Chapter 1: The Fall of the Western Roman Empire The Western Roman Empire fell due to a combination of factors, including the effectiveness and numbers of the army, the health and numbers of the Roman population, the strength of the economy, the competence of the emperors, internal struggles for power, religious changes, and the efficiency of the civil administration. Barbarian invasions and climatic changes also played a significant role in the collapse.
Chapter 2: Roman Britain Roman Britain was the territory that became the Roman province of Britannia after the Roman conquest of Britain, consisting of a large part of the island of Great Britain. The occupation lasted from AD 43 to AD 410.
Chapter 3: The End of Roman Rule in Britain Roman rule in Britain ended in different parts of the country at different times and under different circumstances. The recall of Roman troops to Gaul by Constantine III in 407 left Britain vulnerable to barbarian attacks. Around 410, the Romano-British expelled the Roman magistrates from Britain, leading to the fall of Roman rule.
Chapter 4: Sub-Roman Britain Sub-Roman Britain is the period of late antiquity in Great Britain between the end of Roman rule and the Anglo-Saxon settlement. This period saw the decay of locally made wares from a previous higher standard under the Roman Empire.
Chapter 5: The Saxon Settlement The Saxons were a group of Germanic peoples who played a major role in the fall of the Western Roman Empire and the establishment of the post-Roman kingdoms. They settled in Britain, contributing to the decline of Romano-British culture and the rise of a new Germanic culture.

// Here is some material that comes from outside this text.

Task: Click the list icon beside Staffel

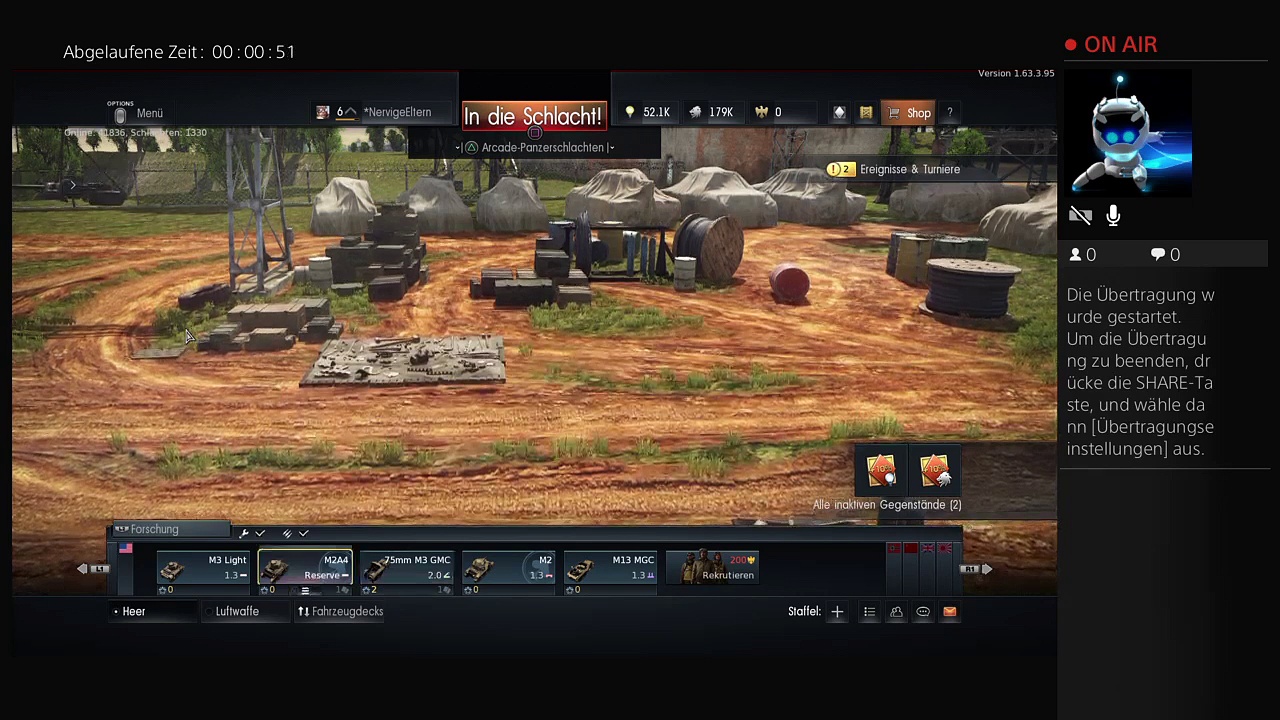Action: 869,612
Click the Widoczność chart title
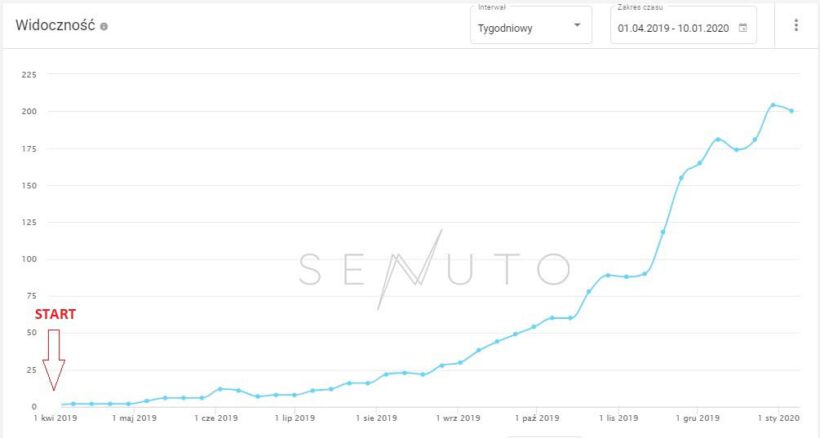Screen dimensions: 820x438 pos(55,26)
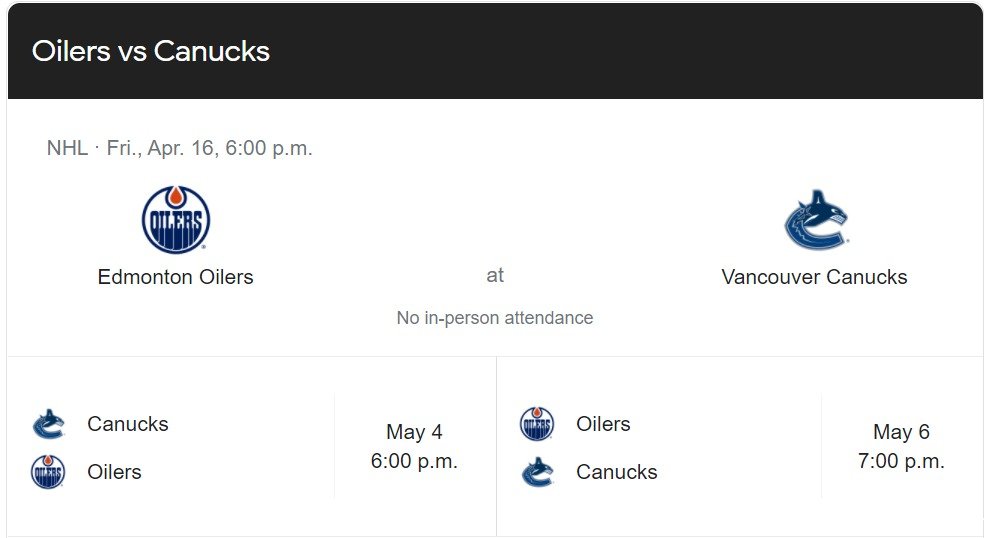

Chapter 6: The Viking Age The Viking Age was a period during the Middle Ages when Norsemen, known as Vikings, undertook large-scale raiding, colonizing, conquest, and trading throughout Europe. They also voyaged as far as the Mediterranean, North Africa, the Middle East, Greenland, and North America.
Chapter 7: The Norman Conquest of England The Battle of Hastings, fought on 14 October 1066, marked the beginning of the Norman Conquest of England. The Normans, led by William, Duke of Normandy, defeated the English army under King Harold Godwinson, leading to a decisive Norman victory and the end of Anglo-Saxon rule in England.
Chapter 8: The Impact of the Norman Conquest on England The Norman Conquest of England had a profound impact on the country's culture, language, and governance. The Normans introduced feudalism, the use of the Norman French language, and a new system of land ownership and administration.
Chapter 9: The Legacy of the Saxons, Vikings, and Normans on Modern Britain The Saxons, Vikings, and Normans left a lasting legacy on modern Britain, shaping its language, culture, and political landscape. Their influence can still be seen in modern British society, language, and institutions.
Wrapping up
Just that like that, we have a short book of history covering the early medieval period in England! ๐๐ก๏ธ๐ก๏ธ๐ด๓ ง๓ ข๓ ฅ๓ ฎ๓ ง๓ ฟ
It's quite amazing when we think about it. This article took the full set of Wikipedia articles, walked a graph to pull articles related to a series of topics and used that to build a short book!
It's also a stark contrast to a standard RAG process. There is no way we'd be able to get the breadth of knowledge with a simple vector search query. The graph path traversal is the key advancement here. This is just the beginning, more to come!